Após um longo hiato, o novo jogo da saga mostra que a franquia Victoria ainda tem muita lenha a queimar.

Anunciado quase que de surpresa no ano passado, Victoria 3 (PC) é o mais recente jogo da longeva franquia Victoria, cujo último lançamento havia ocorrido no final da década passada.


Passados mais de dez anos após a segunda entrada da saga, portanto, o novo game da Paradox Interactive tem a missão  tanto de fazer justiça ao legado da série quanto de apresentá-la a um novo público nos computadores pessoais. Com isso em mente, será que a espera de mais de dez anos valeu a pena? Prepare os seus livros de história e confira a seguir em nossa análise!

Um legado pra lá de histórico

Nascida em 2003 com Victoria: An Empire Under the Sun (PC), a franquia Victoria é uma legítima representante do gênero conhecido em inglês como grand strategy ou grand strategy wargame. Entendidos como um subgênero ou uma variação do gênero de estratégia, jogos de grande estratégia são caracterizados por englobarem longos períodos cronológicos e possuírem várias camadas complexas. 

Com isso, o objetivo apresentado não é somente o de vencer uma guerra ou conquistar um território, como é usualmente comum em outras obras — frequentemente o jogador necessitará gerenciar seu patrimônio, leis, recursos, contratos, relações internas e externas, dentre outros assuntos.

Por sua complexidade e por tocarem em áreas de conhecimento variadas como geografia, história, economia e política, jogos de grande estratégia podem inclusive ser utilizados para fins educacionais. Paradox Interactive, a produtora da estrela desta análise, é uma das mais conhecidas do gênero, com obras excelentes como Crusader Kings III (Multi), Europa Universalis IV (PC) e os Victoria anteriores em seu portfólio.

Por isso e pelo tempo desde o último título da franquia, era grande a expectativa em torno desta sequência. Felizmente, após um tempo considerável com o título, posso finalmente dizer que a espera valeu a pena e temos aqui uma obra que deverá agradar os fãs do gênero.

__________________________________________________

LISTA DE TAREFAS:
(1) Sobre a análise de Victoria 3:
(a) Em que ano e com qual jogo nasceu a franquia Victoria?
(b) Quais áreas de conhecimento os jogos de grande estratégia tocam, segundo o texto?
(c) Qual empresa produz Victoria 3?
(2) Escreva a continuação da análise de Victoria 3 a partir do último parágrafo apresentado.
Os dados provêm de uma fonte diferente do texto acima.

CONTEÚDO DOS DADOS:
__________________________________________________

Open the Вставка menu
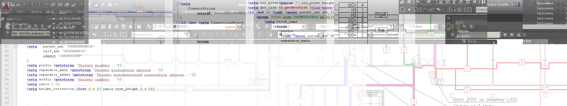Image resolution: width=567 pixels, height=106 pixels. (x=65, y=11)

__________________________________________________

RESPOSTAS POR TAREFA:
(1)
(a) Em 2003, com Victoria: An Empire Under the Sun.
(b) Geografia, história, economia e política.
(c) A Paradox Interactive.

(2)
Os ecos da revolução

Victoria 3 é um jogo sobre assumir, desenvolver e moldar um país da Era Vitoriana, com foco principal em sua economia e política. Isso significa que você moldará uma sociedade a partir da sua imaginação, enquanto supera obstáculos internos e externos à sua nação.

Aspectos cruciais como política, economia, diplomacia e guerras são ferramentas à sua disposição, mas que devem ser empregadas com prudência. Como toda ação tem uma reação, saiba que os seus atos impactam diretamente a sua população, que tem necessidades e desejos próprios e está disposta a tentar influenciar você.

Na prática, portanto, Victoria 3 é um simulador dinâmico — imagine um grande tabuleiro com diversas peças em movimento contínuo. Todas as suas decisões têm algum impacto, esperado ou não, e o caráter intencional desse fato demonstra uma sutil genialidade nos sistemas que compõem o game da Paradox.

Aliás, tamanha é a riqueza do tabuleiro e das interações entre as peças disponíveis que não há uma única maneira de “vencer” em Victoria III. Independentemente do país que você escolher, todo jogo terá exatamente um século de duração in-game (de 1836 a 1936). Defina seus objetivos ou escolha um dos sugeridos e veja o que você consegue criar. Para todos os efeitos, este é um daqueles títulos em que a jornada é mais importante que o destino; já os erros, mesmo os mais graves, fazem parte da experiência.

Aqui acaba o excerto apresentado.